Il raid della notte prima era stato ordinato dalla Sezione H con il pretesto di aver ricevuto un’informazione su un gangster cinese in visita in città. Ma la Sezione H aveva il compito di monitorare i sovversivi politici indiani.

Perché la Sezione H è così interessata ai casi? Perché l’omicidio di un cinese sta così a cuore a Dawson tanto da imprigionare Sam per intimorirlo? E l’omicidio di una infermiera che lavorare in un ospedale militare come può essere collegato al raid nella fumeria?

«Sì, signore, certo. Das viene da un’importante famiglia bengalese ed è uno degli avvocati più ricchi di Calcutta. O almeno lo era.»

Omicidi, vendette e segreti si intrecciano con la storia dell’India prima della sua indipendenza, quando ancora era una colonia britannica, e al movimento non violento di disobbedienza civile organizzato da Gandhi, e portato avanti in Calcutta da Das e Bose – che diverrà poi eroe nazionale per il suo ruolo nella lotta per l’indipendenza – figure politiche di vitale importanza per il movimento e per la storia della colonia in quegli anni.

Calcutta era una città divisa, in vari modi. A nord la Città Nera, dove risiedeva la popolazione nativa; a sud, la Città Bianca per gli inglesi; e in mezzo una zona grigia, amorfa, per cinesi, armeni, ebrei, parsi, angloindiani ed emarginati vari.

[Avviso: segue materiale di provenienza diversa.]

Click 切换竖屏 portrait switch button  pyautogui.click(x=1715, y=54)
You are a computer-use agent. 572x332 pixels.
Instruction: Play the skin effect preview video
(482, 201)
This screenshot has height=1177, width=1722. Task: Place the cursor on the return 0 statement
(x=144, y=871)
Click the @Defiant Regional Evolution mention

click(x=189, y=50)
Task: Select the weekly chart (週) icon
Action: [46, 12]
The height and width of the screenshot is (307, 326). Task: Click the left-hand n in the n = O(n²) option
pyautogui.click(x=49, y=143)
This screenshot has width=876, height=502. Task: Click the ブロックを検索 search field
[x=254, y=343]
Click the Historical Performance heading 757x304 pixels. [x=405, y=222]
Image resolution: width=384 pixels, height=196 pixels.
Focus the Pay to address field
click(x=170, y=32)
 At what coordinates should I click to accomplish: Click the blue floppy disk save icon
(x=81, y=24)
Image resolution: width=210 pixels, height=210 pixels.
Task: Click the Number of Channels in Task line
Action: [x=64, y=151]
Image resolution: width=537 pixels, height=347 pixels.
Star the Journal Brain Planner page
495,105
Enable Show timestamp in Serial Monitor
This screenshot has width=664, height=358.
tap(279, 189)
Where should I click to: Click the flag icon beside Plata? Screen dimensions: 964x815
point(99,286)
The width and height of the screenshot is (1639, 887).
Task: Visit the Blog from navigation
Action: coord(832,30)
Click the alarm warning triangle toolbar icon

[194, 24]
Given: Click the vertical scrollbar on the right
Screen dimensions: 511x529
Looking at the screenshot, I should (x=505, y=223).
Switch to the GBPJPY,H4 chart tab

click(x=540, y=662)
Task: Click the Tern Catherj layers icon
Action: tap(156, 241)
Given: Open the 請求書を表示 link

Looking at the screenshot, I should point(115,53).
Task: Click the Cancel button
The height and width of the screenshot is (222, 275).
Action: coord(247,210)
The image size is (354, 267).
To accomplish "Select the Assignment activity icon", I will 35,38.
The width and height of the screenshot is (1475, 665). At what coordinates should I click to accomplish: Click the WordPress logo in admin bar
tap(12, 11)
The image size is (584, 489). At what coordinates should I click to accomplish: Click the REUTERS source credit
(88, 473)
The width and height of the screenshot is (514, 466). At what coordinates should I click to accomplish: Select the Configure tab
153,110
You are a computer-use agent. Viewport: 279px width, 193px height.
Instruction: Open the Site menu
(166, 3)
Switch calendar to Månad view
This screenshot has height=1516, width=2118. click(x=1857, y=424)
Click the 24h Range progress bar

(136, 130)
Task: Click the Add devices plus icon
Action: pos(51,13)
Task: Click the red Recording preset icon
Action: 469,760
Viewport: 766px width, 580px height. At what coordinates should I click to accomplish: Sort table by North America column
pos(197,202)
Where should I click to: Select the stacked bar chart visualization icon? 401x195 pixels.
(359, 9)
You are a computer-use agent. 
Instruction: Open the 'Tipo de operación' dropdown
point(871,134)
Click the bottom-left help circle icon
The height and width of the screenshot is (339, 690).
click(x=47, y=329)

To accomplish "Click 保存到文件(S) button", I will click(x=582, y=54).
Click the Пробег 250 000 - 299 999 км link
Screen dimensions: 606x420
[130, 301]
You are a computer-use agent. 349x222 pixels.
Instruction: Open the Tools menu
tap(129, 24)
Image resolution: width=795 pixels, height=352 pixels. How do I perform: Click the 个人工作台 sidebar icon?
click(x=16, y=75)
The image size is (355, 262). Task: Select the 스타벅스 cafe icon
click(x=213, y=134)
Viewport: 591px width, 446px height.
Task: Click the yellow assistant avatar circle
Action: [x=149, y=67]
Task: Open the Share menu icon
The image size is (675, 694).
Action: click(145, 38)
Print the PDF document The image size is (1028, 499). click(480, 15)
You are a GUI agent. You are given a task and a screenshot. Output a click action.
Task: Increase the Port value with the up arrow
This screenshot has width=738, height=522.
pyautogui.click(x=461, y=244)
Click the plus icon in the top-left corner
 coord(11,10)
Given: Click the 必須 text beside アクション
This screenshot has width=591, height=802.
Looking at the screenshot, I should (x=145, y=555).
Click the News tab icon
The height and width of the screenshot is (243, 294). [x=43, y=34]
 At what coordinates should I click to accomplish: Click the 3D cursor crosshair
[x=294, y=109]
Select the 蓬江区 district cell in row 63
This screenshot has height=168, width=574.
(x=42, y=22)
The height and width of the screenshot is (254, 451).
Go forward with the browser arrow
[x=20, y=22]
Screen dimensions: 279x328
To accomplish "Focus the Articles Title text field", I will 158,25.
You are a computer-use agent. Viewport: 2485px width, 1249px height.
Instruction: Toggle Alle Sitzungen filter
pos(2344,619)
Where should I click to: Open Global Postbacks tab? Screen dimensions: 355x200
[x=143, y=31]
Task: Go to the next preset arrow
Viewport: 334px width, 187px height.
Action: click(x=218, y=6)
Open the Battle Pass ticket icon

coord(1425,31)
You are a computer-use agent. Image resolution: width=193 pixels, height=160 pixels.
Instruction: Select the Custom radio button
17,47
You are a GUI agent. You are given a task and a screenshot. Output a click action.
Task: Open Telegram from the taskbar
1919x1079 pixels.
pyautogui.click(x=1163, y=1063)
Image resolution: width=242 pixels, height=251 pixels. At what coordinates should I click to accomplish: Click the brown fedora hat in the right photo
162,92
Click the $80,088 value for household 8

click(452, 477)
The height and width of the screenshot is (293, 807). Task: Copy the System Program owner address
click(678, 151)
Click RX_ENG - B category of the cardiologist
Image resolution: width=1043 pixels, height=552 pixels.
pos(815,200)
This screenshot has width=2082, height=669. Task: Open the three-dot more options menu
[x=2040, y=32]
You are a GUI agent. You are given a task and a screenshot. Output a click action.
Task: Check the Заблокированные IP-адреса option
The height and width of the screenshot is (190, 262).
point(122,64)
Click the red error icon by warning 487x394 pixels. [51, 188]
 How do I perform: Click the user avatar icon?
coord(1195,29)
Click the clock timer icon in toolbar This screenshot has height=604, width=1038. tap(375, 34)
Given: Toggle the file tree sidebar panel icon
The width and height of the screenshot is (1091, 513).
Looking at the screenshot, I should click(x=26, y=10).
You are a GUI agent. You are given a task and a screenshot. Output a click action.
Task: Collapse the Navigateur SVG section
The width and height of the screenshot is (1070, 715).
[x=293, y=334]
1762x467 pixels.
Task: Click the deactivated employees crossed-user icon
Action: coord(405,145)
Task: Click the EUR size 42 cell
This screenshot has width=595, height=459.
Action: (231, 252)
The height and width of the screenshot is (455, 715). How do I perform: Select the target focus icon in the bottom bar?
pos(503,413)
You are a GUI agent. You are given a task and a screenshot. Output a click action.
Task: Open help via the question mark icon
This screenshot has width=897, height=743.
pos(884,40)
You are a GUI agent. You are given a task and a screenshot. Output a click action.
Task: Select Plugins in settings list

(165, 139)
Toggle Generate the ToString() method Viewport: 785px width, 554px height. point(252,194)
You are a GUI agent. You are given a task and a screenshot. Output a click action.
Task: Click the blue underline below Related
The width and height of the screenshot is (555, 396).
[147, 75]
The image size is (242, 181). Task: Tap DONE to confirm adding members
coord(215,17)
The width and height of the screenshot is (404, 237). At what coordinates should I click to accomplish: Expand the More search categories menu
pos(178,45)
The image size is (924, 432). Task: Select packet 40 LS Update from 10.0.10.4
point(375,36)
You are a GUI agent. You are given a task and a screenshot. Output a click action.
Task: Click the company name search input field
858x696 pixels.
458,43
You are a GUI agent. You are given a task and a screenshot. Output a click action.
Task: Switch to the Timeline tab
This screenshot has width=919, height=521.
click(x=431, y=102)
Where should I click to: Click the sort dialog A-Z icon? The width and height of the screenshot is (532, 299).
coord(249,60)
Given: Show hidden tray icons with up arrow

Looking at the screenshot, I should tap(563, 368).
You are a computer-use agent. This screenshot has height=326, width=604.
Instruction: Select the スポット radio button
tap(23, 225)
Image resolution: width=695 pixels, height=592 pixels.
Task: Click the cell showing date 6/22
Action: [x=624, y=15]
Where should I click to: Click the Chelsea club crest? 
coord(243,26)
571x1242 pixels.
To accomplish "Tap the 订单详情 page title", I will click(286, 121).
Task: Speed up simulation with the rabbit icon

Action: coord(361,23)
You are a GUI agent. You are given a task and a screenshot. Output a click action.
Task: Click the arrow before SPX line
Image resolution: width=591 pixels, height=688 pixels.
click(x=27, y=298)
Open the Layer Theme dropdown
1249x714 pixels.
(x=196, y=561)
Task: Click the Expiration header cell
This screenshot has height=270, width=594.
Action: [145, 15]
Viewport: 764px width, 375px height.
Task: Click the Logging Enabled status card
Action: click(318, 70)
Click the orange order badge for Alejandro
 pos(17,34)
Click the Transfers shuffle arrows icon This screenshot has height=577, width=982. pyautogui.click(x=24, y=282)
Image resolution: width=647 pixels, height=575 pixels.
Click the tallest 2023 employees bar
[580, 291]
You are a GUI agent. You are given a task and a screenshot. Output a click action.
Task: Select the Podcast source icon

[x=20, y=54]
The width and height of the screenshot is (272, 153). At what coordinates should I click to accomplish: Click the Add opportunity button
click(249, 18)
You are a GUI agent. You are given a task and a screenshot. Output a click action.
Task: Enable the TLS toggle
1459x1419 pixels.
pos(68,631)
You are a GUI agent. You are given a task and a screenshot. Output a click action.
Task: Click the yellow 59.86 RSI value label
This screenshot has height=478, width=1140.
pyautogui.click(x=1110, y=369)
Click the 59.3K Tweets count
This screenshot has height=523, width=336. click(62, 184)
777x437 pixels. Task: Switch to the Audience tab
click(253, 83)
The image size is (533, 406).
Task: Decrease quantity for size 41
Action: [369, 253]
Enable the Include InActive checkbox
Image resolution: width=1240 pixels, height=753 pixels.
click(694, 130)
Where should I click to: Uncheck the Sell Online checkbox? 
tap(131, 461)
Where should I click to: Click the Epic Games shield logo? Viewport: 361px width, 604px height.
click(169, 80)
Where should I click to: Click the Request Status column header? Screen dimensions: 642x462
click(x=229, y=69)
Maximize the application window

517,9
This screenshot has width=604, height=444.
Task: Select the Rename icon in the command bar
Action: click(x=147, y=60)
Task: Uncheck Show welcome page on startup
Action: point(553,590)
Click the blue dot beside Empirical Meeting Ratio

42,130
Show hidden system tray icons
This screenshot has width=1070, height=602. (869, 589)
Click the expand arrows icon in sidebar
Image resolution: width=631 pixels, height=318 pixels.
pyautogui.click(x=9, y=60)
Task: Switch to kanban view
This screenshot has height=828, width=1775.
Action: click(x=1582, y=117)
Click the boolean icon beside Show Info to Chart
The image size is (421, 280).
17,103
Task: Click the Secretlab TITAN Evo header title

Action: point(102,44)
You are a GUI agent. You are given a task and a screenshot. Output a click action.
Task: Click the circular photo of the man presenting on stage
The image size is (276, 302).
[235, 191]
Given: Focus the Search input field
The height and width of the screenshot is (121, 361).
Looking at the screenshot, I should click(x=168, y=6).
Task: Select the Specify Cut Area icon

Fumo e cenere è un romanzo storico-thriller ambientato in una nazione, in una città e in un periodo storico di fondamentale importanza. Con L’uomo di Calcutta, ambientato nel 1919, in cui troviamo un’India impoverita dopo la fine della Prima Guerra Mondiale, Mukherjee inaugura una serie di volumi in cui la storia del Paese si intreccia, e rimane protagonista, con gli efferati crimini in una città, quella di Calcutta, che si presenta in tutte le sue contraddizioni: gli inglesi che governano e riducono a schiavi i nativi; i nativi che protestano per le loro condizioni; gli angloindiani che vengono visti a loro volta come una casta a parte.
Per questo, di particolare interesse è il personaggio di Banerjee – poliziotto nativo, agli ordini degli inglesi, amico di Das che è a sua volta capo del movimento per la liberazione – che incarna perfettamente l’atmosfera della città in quel periodo storico. Mukherjee è maestro nel mostrarci un’India che in pochi conoscono e ad interessare il lettore che vorrà documentarsi riguardo alla storia del Paese, così come effettivamente ho fatto anche io a lettura ultimata. Un romanzo vasto e multiforme in cui l’attenzione del lettore viene sempre mantenuta molto alta, senza perdersi in divagazioni che potrebbero confondere il pubblico. Nonostante l’uso termini poco conosciuti, l’autore ci trasporta in una storia complessa e intricata senza lasciarci incapaci di comprendere la cultura e i sottili equilibri della politica del tempo – grazie anche sicuramente al lavoro rimarchevole del traduttore Alessandro Colitto.

Le proteste, come l’oppio, portavano assuefazione. Più ne usavi, minore era l’effetto.

Fumo e cenere è uno di quei romanzi che, assieme ai precedenti, dovrebbe in madrepatria così come all’estero, trovare il giusto prestigio non solo tra gli amanti del noir bensì tra gli amanti della storia in generale.

Adriana Pasetto


Lo scrittore:
Abir Mukherjee, giovane autore pluripremiato, ha scalato le classifiche con la serie di gialli ambientata nella Calcutta degli anni Venti, tradotta in Italia da SEM e adesso nella 1+1 di Feltrinelli, oltre che nella selezione noir de “La Repubblica”.